■ PROVIDED DATA:
================================

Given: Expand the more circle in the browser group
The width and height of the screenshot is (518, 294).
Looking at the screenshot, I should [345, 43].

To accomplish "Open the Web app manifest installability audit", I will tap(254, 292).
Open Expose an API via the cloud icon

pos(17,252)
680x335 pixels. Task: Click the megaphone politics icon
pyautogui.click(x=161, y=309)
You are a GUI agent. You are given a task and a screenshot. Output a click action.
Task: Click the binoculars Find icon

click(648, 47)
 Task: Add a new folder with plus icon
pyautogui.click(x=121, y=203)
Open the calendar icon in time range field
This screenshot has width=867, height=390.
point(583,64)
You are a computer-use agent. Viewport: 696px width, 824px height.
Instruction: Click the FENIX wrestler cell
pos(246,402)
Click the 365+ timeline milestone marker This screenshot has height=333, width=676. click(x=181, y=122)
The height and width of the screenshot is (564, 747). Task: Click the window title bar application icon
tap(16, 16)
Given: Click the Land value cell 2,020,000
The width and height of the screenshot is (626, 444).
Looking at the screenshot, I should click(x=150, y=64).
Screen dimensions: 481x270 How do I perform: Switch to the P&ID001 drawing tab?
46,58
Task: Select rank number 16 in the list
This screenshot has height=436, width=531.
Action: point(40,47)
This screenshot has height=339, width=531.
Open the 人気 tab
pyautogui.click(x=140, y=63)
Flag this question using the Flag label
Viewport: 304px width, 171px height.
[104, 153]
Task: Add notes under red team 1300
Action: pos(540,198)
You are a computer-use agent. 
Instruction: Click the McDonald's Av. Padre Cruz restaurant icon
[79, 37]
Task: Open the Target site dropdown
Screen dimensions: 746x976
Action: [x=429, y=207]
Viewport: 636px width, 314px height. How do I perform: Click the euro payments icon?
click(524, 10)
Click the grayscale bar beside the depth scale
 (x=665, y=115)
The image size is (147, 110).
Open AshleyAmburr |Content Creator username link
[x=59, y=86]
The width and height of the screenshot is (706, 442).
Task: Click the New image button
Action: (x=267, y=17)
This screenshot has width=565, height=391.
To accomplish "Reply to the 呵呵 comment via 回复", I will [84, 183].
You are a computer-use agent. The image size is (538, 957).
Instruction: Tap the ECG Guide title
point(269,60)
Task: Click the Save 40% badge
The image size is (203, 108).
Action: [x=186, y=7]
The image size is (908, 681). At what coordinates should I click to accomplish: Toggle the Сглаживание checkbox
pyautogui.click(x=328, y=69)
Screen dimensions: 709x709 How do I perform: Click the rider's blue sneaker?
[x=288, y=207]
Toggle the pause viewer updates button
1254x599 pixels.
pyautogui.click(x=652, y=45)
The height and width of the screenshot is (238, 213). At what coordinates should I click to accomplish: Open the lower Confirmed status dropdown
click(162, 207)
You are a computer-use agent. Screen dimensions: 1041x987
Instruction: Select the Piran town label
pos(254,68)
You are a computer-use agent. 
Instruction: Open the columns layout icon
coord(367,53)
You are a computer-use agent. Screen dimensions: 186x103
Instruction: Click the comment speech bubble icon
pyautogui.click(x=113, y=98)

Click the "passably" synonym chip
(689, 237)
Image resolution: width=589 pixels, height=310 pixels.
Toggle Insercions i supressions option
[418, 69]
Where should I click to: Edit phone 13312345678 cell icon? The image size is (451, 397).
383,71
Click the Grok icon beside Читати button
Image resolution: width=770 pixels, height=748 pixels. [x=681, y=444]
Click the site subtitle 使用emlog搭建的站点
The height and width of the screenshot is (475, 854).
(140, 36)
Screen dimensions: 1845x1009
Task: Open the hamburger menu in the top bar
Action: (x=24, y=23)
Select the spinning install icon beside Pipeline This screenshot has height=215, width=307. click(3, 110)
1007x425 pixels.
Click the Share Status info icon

================================

■ ACTIVITY:
The material above needs to be reproduced exactly as written.

■ SOLUTION TO THIS EXERCISE:
Given: Expand the more circle in the browser group
The width and height of the screenshot is (518, 294).
Looking at the screenshot, I should [345, 43].

To accomplish "Open the Web app manifest installability audit", I will tap(254, 292).
Open Expose an API via the cloud icon

pos(17,252)
680x335 pixels. Task: Click the megaphone politics icon
pyautogui.click(x=161, y=309)
You are a GUI agent. You are given a task and a screenshot. Output a click action.
Task: Click the binoculars Find icon

click(648, 47)
 Task: Add a new folder with plus icon
pyautogui.click(x=121, y=203)
Open the calendar icon in time range field
This screenshot has width=867, height=390.
point(583,64)
You are a computer-use agent. Viewport: 696px width, 824px height.
Instruction: Click the FENIX wrestler cell
pos(246,402)
Click the 365+ timeline milestone marker This screenshot has height=333, width=676. click(x=181, y=122)
The height and width of the screenshot is (564, 747). Task: Click the window title bar application icon
tap(16, 16)
Given: Click the Land value cell 2,020,000
The width and height of the screenshot is (626, 444).
Looking at the screenshot, I should click(x=150, y=64).
Screen dimensions: 481x270 How do I perform: Switch to the P&ID001 drawing tab?
46,58
Task: Select rank number 16 in the list
This screenshot has height=436, width=531.
Action: point(40,47)
This screenshot has height=339, width=531.
Open the 人気 tab
pyautogui.click(x=140, y=63)
Flag this question using the Flag label
Viewport: 304px width, 171px height.
[104, 153]
Task: Add notes under red team 1300
Action: pos(540,198)
You are a computer-use agent. 
Instruction: Click the McDonald's Av. Padre Cruz restaurant icon
[79, 37]
Task: Open the Target site dropdown
Screen dimensions: 746x976
Action: [x=429, y=207]
Viewport: 636px width, 314px height. How do I perform: Click the euro payments icon?
click(524, 10)
Click the grayscale bar beside the depth scale
 (x=665, y=115)
The image size is (147, 110).
Open AshleyAmburr |Content Creator username link
[x=59, y=86]
The width and height of the screenshot is (706, 442).
Task: Click the New image button
Action: (x=267, y=17)
This screenshot has width=565, height=391.
To accomplish "Reply to the 呵呵 comment via 回复", I will [84, 183].
You are a computer-use agent. The image size is (538, 957).
Instruction: Tap the ECG Guide title
point(269,60)
Task: Click the Save 40% badge
The image size is (203, 108).
Action: [x=186, y=7]
The image size is (908, 681). At what coordinates should I click to accomplish: Toggle the Сглаживание checkbox
pyautogui.click(x=328, y=69)
Screen dimensions: 709x709 How do I perform: Click the rider's blue sneaker?
[x=288, y=207]
Toggle the pause viewer updates button
1254x599 pixels.
pyautogui.click(x=652, y=45)
The height and width of the screenshot is (238, 213). At what coordinates should I click to accomplish: Open the lower Confirmed status dropdown
click(162, 207)
You are a computer-use agent. Screen dimensions: 1041x987
Instruction: Select the Piran town label
pos(254,68)
You are a computer-use agent. 
Instruction: Open the columns layout icon
coord(367,53)
You are a computer-use agent. Screen dimensions: 186x103
Instruction: Click the comment speech bubble icon
pyautogui.click(x=113, y=98)

Click the "passably" synonym chip
(689, 237)
Image resolution: width=589 pixels, height=310 pixels.
Toggle Insercions i supressions option
[418, 69]
Where should I click to: Edit phone 13312345678 cell icon? The image size is (451, 397).
383,71
Click the Grok icon beside Читати button
Image resolution: width=770 pixels, height=748 pixels. [x=681, y=444]
Click the site subtitle 使用emlog搭建的站点
The height and width of the screenshot is (475, 854).
(140, 36)
Screen dimensions: 1845x1009
Task: Open the hamburger menu in the top bar
Action: (x=24, y=23)
Select the spinning install icon beside Pipeline This screenshot has height=215, width=307. click(3, 110)
1007x425 pixels.
Click the Share Status info icon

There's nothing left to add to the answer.